2017 Guinness World Records; Flying Caspa currently holds the record for the highest bar jump cleared by a llama at 1.13 metres (Image: Paul Michael Hughes)

After a 17 day sporting void, there was a welcome return to Rio this week for Part Two of the Olympic spectacular.  The Paralympics kicked-off late on Wednesday night with American daredevil, wheelchair rider Aaron "Wheelz" Fotherham propelling himself down a ramp from the top of the Maracana Stadium before somersaulting through a circle of fire.  If you haven't seen the video already then it should provide some inspiration to ditch the Sunday papers (and your comfy sofa) and get active - although to be clear with our disclaimer, The Weekly is not actually suggesting you hop into a wheelchair, descend a six-storey ramp, and hope for the best!
A week on from the 350th anniversary of the Great Fire of London, the notion of building wooden skyscrapers in the City sounds positively barking.  However, big advances in "engineered" wood mean that high-rise, timber-framed buildings may soon be the future for the construction industry.  Recent experiments have shown that cross-laminated timber (CLT) is easily strong enough to build high and,  just as importantly, extremely difficult to burn.  Furthermore, the benefits of timber construction over traditional steel and concrete construction appear to be numerous.  There is an aesthetic benefit, the overall construction costs may be cheaper, and using wood could reduce a building's carbon footprint by up to 75%.  Still sound barking?  Well there are signs that a wooden revolution may lie just around the corner; rumour has it a 40-storey "tree-top" residential tower block is already on one architects drawing board in Stockholm.  Good news for the environment (and woodlice everywhere).

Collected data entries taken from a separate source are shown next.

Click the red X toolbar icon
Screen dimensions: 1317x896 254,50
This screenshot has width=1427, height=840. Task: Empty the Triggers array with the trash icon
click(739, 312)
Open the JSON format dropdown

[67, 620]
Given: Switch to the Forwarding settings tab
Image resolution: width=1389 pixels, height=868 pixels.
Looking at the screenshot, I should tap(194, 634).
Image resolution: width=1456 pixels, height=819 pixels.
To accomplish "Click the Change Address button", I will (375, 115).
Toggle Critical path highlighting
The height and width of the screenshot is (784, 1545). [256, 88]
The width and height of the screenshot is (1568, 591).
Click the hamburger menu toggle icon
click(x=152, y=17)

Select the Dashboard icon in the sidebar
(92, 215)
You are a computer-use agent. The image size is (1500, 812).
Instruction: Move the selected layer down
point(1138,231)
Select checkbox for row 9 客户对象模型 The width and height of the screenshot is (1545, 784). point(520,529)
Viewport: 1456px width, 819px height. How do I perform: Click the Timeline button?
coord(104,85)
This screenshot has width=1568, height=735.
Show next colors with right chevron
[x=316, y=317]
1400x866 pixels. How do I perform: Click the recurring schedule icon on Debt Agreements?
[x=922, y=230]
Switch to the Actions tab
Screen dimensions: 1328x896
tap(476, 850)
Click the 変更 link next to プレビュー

CACI's Hot Housing Index 2016, released this week, ranks the Top 50 UK locations in a bid to find the "best place to live in the UK".  Crewe topped this year's charts just ahead of Chester, Stockport and Harrogate.  The index looks at affordability alongside a host of other variables such as levels of employment, schooling provision, and transport accessibility.  The methodology may not be flawless (not everyone wants to live in Crewe!), but it does reinforce a striking north-south divide.  The Top 50 is dominated by towns in the North West, Yorkshire & The Humber and Scotland.  In contrast, Reading is the highest placed town in the South East (in 45th place!) and London fails to record an entry at all.  Then again it does depend on your priorities.  London plays host to 5 Premier League footballing giants (with the generous inclusion of Crystal Palace), whilst Crewe plays host to Crewe Alexandra FC of Football League 2.  We'll leave that out there as a point for healthy debate!